Something quick you may try is placing a 1K feedback resistor between the output of the opamp and the negative input. Then adjust your potentiometer so see if you can bias the opamp's positive terminal to produce an output change when you expose it to the IR source.

hgmjr
 

Thread Starter

h.d

Joined Oct 22, 2007
150
when a touch the transmitter legs the output voltage increase to be 4V
i dont know if that means anything!!!!!:(
 

hgmjr

Joined Jan 28, 2005
9,029
It would appear from your schematic that you are using two IR emitters. Am I interpreting your schematic wrong?

hgmjr
 

hgmjr

Joined Jan 28, 2005
9,029
It would be helpful for you to post the part numbers of the IR emitter and the IR detector you are using so that we can consult the datasheet for each.

hgmjr
 

Thread Starter

h.d

Joined Oct 22, 2007
150
Not exactly sure what you mean by this statement. Can you clarify?

hgmjr
i mean that i use transmitter and reciever
and 2 transmitters
but its the same result...
i dont have serial numbers
its IR leds
 

hgmjr

Joined Jan 28, 2005
9,029
I visited the link you provided and I see the circuit you are using. The author is apparantly using the emitter to perform both the transmit and detect function.

I have not seen that implementation before.

hgmjr
 

hgmjr

Joined Jan 28, 2005
9,029
If you have digital camera or a cell phone camera you can use that to test the IR emitters to see if they are operating in the emitter mode.

hgmjr
 

Thread Starter

h.d

Joined Oct 22, 2007
150
ok i will try the camera, and wait the assistant from our forum members.
thanks for your time
 

hgmjr

Joined Jan 28, 2005
9,029
Assuming your IR LEDs are operating, you may have a problem with ambient light. Some conventional lights fixtures can emit a small amount of IR light. If you happen to be testing the circuit in an area that has some ambient IR light, the circuit may end up being triggered by this ambient IR light source. It may be worthwhile to test your circuit in a low light environment in case that is preventing your detector from working properly.

hgmjr
 

SgtWookie

Joined Jul 17, 2007
22,210
Looking at your receiver circuit:
1) Remove R5.
2) Remove the IR-sensitive diode, and replace it with a piece of wire.
3) Put the IR-sensitive diode where R5 was.

(See the attached)

You should now get at least some kind of response.

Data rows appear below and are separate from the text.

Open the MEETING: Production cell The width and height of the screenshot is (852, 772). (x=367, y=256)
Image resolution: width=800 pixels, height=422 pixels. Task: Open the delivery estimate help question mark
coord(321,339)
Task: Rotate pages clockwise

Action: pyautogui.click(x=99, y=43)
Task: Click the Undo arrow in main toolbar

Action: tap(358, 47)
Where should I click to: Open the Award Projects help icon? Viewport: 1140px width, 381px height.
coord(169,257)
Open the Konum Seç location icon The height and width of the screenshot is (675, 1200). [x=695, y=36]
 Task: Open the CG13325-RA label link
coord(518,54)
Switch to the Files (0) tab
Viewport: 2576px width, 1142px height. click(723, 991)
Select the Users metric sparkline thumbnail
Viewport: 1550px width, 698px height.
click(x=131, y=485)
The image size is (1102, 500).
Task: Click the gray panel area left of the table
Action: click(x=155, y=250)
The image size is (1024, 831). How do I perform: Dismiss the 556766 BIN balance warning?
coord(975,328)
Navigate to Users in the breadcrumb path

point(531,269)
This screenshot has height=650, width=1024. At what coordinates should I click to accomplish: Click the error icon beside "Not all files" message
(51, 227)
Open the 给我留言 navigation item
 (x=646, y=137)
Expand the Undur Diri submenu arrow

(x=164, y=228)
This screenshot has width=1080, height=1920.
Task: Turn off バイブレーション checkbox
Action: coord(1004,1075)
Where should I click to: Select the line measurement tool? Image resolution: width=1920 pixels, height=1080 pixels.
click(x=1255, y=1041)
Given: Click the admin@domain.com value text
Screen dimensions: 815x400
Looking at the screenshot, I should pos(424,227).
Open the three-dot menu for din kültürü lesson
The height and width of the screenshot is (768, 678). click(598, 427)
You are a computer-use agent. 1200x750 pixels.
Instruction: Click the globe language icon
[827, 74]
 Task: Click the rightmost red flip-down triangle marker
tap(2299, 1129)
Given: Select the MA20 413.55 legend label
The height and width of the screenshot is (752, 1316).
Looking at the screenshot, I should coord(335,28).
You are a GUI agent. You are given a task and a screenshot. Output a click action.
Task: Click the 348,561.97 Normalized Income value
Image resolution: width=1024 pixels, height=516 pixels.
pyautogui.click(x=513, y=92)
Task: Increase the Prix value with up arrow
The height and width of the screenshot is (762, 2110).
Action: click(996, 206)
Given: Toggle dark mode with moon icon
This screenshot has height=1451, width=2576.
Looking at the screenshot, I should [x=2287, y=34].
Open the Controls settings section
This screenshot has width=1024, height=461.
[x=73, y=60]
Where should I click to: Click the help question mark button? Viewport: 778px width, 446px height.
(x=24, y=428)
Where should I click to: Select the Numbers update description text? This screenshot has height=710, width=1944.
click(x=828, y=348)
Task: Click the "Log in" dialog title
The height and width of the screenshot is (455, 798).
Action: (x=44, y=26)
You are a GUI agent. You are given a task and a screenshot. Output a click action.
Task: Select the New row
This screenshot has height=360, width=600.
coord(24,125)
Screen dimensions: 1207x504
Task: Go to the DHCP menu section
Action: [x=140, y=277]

You are running the LM358 in open-loop gain mode. This is not recommended for operational amplifiers, because it means that the output will be constantly saturated, ie: maximum current dissipation. You should provide a feedback path, even if it's only a 100k resistor. This is shown as R4 in the attachment.
 

Attachments

Thread Starter

h.d

Joined Oct 22, 2007
150
Assuming your IR LEDs are operating, you may have a problem with ambient light. Some conventional lights fixtures can emit a small amount of IR light. If you happen to be testing the circuit in an area that has some ambient IR light, the circuit may end up being triggered by this ambient IR light source. It may be worthwhile to test your circuit in a low light environment in case that is preventing your detector from working properly.

hgmjr
i try it wi th and without ambient light......the same result us acheived.
i will exchange the IRLED's another time.
 

hgmjr

Joined Jan 28, 2005
9,029
Were you able to test the IRLEDs to confirm that they are illuminated when viewed using a ordinary digital camera or cellphone digital camera?

Be sure that the IRLED is powered in the correct polarity.